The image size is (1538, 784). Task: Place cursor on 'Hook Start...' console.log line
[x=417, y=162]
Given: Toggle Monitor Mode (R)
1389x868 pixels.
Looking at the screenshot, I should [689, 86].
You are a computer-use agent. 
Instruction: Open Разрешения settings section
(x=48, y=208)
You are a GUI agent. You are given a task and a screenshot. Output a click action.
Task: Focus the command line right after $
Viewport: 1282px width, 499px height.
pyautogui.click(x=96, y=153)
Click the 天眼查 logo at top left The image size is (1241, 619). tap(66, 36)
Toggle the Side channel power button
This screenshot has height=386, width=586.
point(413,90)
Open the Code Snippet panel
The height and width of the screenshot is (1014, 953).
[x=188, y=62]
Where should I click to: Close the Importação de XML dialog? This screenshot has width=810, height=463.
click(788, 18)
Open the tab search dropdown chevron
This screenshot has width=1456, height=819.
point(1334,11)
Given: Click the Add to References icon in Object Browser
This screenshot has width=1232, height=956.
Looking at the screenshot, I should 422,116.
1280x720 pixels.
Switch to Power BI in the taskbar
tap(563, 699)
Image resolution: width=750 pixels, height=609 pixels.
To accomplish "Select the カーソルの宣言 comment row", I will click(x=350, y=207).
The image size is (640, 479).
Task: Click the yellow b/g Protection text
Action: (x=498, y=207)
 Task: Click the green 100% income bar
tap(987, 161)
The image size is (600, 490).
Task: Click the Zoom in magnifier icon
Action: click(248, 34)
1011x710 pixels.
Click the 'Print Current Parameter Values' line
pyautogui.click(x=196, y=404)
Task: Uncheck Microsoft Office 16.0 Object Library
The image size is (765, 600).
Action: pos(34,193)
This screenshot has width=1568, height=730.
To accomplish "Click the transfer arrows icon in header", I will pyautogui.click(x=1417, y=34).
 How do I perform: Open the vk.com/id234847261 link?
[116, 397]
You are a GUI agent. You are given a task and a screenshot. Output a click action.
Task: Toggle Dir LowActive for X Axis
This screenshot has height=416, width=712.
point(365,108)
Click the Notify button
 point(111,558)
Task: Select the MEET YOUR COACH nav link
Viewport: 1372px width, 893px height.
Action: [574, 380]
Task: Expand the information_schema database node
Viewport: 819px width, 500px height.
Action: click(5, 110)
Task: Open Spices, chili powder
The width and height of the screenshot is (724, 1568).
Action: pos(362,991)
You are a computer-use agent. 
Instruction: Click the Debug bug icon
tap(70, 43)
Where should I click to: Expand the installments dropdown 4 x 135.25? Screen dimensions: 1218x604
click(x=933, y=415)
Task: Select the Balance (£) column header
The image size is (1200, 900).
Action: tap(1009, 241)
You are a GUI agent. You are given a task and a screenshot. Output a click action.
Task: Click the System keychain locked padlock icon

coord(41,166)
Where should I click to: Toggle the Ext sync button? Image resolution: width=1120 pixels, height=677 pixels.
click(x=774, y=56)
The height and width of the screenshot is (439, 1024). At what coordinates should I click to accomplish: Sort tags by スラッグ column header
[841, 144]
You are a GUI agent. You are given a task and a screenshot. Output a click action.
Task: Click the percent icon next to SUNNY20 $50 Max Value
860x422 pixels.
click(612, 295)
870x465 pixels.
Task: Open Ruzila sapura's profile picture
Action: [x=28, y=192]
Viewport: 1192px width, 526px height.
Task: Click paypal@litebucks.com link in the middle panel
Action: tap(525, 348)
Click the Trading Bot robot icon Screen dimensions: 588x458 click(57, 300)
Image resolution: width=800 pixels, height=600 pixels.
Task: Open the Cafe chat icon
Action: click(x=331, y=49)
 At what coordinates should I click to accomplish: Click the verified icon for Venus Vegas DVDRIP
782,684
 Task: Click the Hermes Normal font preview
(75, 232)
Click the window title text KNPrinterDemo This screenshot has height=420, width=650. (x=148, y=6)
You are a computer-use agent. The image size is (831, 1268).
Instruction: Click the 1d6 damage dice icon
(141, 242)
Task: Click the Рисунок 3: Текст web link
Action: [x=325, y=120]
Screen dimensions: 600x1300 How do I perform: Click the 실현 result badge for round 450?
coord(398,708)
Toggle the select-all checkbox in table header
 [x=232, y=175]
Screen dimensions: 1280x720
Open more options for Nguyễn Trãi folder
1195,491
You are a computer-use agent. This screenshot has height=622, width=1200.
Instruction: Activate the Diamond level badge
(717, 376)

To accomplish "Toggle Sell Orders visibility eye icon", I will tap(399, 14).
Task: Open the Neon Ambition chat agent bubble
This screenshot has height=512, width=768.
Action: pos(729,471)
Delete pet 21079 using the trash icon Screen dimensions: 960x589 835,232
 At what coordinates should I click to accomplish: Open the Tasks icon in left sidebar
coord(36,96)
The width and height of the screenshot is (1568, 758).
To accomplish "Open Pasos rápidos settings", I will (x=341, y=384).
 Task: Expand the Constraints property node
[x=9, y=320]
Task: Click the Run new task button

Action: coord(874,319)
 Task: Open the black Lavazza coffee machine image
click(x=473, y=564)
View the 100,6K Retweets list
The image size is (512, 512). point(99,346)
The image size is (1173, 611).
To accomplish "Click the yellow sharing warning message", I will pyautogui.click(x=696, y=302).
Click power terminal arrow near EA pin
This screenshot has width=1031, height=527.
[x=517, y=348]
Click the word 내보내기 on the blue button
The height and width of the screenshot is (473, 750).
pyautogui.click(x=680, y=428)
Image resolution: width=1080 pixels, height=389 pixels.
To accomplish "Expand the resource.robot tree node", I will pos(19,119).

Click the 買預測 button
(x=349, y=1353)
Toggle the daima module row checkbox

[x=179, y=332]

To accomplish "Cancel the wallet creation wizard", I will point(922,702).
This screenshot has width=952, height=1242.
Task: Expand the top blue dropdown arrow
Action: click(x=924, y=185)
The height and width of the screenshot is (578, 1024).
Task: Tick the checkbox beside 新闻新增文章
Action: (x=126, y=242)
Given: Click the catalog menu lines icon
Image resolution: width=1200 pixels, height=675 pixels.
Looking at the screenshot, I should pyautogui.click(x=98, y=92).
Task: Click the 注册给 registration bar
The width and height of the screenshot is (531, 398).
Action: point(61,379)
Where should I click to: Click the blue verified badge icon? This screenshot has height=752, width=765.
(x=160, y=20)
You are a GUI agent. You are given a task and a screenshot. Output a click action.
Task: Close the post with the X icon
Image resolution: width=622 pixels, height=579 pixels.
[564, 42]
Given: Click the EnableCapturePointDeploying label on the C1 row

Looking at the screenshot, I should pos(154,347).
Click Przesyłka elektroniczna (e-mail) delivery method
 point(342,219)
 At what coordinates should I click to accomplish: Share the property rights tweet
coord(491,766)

########

Exercise:
Report every line of the data above that contains the string "computer" by copying it in full.

Result of the exercise:
You are a computer-use agent. 
You are a computer-use agent. 
You are a computer-use agent. The image size is (831, 1268).
You are a computer-use agent. This screenshot has height=622, width=1200.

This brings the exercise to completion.